Précarité, mobilité, égalité…

Dans le flot de critiques visant le projet de loi de réforme du droit du travail, celles qui proviennent des mouvements de jeunes sont les plus singulières et méritent que l’on y prête attention. Que nous disent-ils ? Qu’ils ne veulent pas de la précarité que leur prépare ce projet de loi ; qu’ils sont déjà les victimes désignées de réformes des retraites qui les conduiront à travailler plus longtemps et à payer pour les générations précédentes sans certitude d’en bénéficier à leur tour. Bref, à les entendre, c’était mieux avant ! Alors, comment leur faire aimer le monde qu’on leur prépare ?

Certes, le monde dans lequel entre aujourd’hui la génération des 18-25 ans est passablement angoissant. Avec un horizon professionnel fait de stages, de petits boulots et de CDD parfois très éloignés de la formation qu’ils ont reçue, nombre d’entre eux ne parviennent pas à s’insérer dans la vie professionnelle, à bâtir leur vie, un foyer… Et rien de surprenant à ce qu’ils manifestent leur défiance à l’égard du monde de l’entreprise et de ses futurs employeurs. L’angoisse qu’ils expriment quant à leur avenir mérite donc attention : tout en sachant que leur vie dans le monde du travail ne sera pas la même que celle de leurs aînés, ils refusent le discours selon lequel l’on pourrait à la fois créer de la souplesse dans le travail et sécuriser les parcours professionnels. Comme leurs aînés semblent ne pas comprendre que faciliter les licenciements créera des emplois. Discours, il est vrai, quasiment inaudible…

Il est vrai que, dans le même temps, le gouvernement se refuse à toucher une seule ligne du statut des fonctionnaires. Rien à voir, direz-vous ? Oui, mais le message qu’il nous adresse ainsi implicitement peut se résumer de la manière suivante : plus de précarité dans le travail pour les uns, emploi à vie pour les autres. Certes, il ne s’agit pas de faire de la précarité la règle commune. Mais pour faire vivre la valeur égalité, on peut trouver mieux !

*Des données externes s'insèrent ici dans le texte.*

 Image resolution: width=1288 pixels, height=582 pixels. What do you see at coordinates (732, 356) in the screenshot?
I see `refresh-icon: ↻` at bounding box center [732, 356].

Nous savons que le monde du travail connaît de très profondes mutations, que les parcours professionnels linéaires, ceux qui permettent de rester et de progresser dans la même entreprise tout au long de sa carrière, seront désormais l’exception. Nous savons que nombre de métiers d’aujourd’hui n’existaient pas voici quinze ans, que nombre de métiers de demain ne sont pas encore apparus ; que l’organisation du travail en entreprises connaît des bouleversements considérables. Ces constats montrent l’ampleur des défis auxquels nous sommes confrontés tant pour faire évoluer le code du travail que pour réformer notre système de formation professionnelle, qu’elle soit initiale ou en cours d’emploi. Et cela, en priorité pour assurer aux jeunes des perspectives plus encourageantes quant à leur capacité à trouver un emploi et à conserver – dans la mobilité – leur employabilité tout au long de leur vie.

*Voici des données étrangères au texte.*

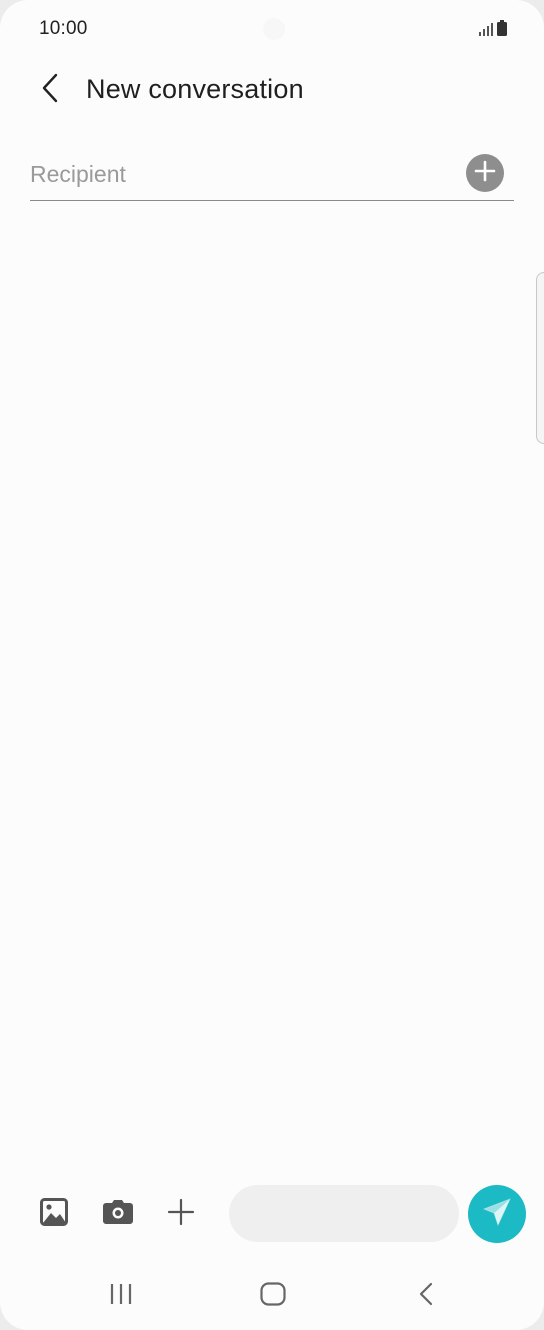 This screenshot has width=544, height=1330. Describe the element at coordinates (502, 30) in the screenshot. I see `battery-icon` at that location.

Alors, au-delà de la polémique sur le plafonnement des indemnités ou sur les critères de licenciement économique, pas sûr que le projet de loi El Khomri réponde aux exigences d’un tel défi. Ne revenons pas sur l’incapacité du gouvernement à faire la pédagogie de sa réforme, ni sur les erreurs qu’il a commises quant à la méthode suivie pour élaborer ce texte : rapports multiples, fausse concertation, déclarations péremptoires, fausse synthèse et reculade. La « démocratie sociale » tant vantée par F. Hollande et M. Valls en a pris un coup !

Sans doute l’ignorance de nos gouvernants à l’égard du monde de l’entreprise et du travail y est elle pour quelque chose. Faute de disposer d’un corps de réflexion sur le sujet, et tout à l’obsession d’une reprise qui permettrait d’inverser la courbe du chômage, ils se montrent par trop réceptifs aux demandes du Medef sans pour autant tenir un discours social à la fois compréhensible et mobilisateur. Au point de susciter la grogne syndicale avant de parvenir, à coups de ciseaux et de colle, à une synthèse qui, au bout du compte, ne satisfait vraiment ni les uns ni les autres.

Hélas, il y a fort à parier que la réforme attendue ne sera pas vraiment au rendez-vous, que l’ambition annoncée au sujet du Code du Travail sera déçue. Les salariés conserveront la fâcheuse impression de n’être que des variables d’ajustement au service d’employeurs pas toujours scrupuleux. Quant à la génération des 18-25 ans, elle gardera le sentiment d’être le parent pauvre d’une politique sociale peu novatrice et souvent injuste à son égard.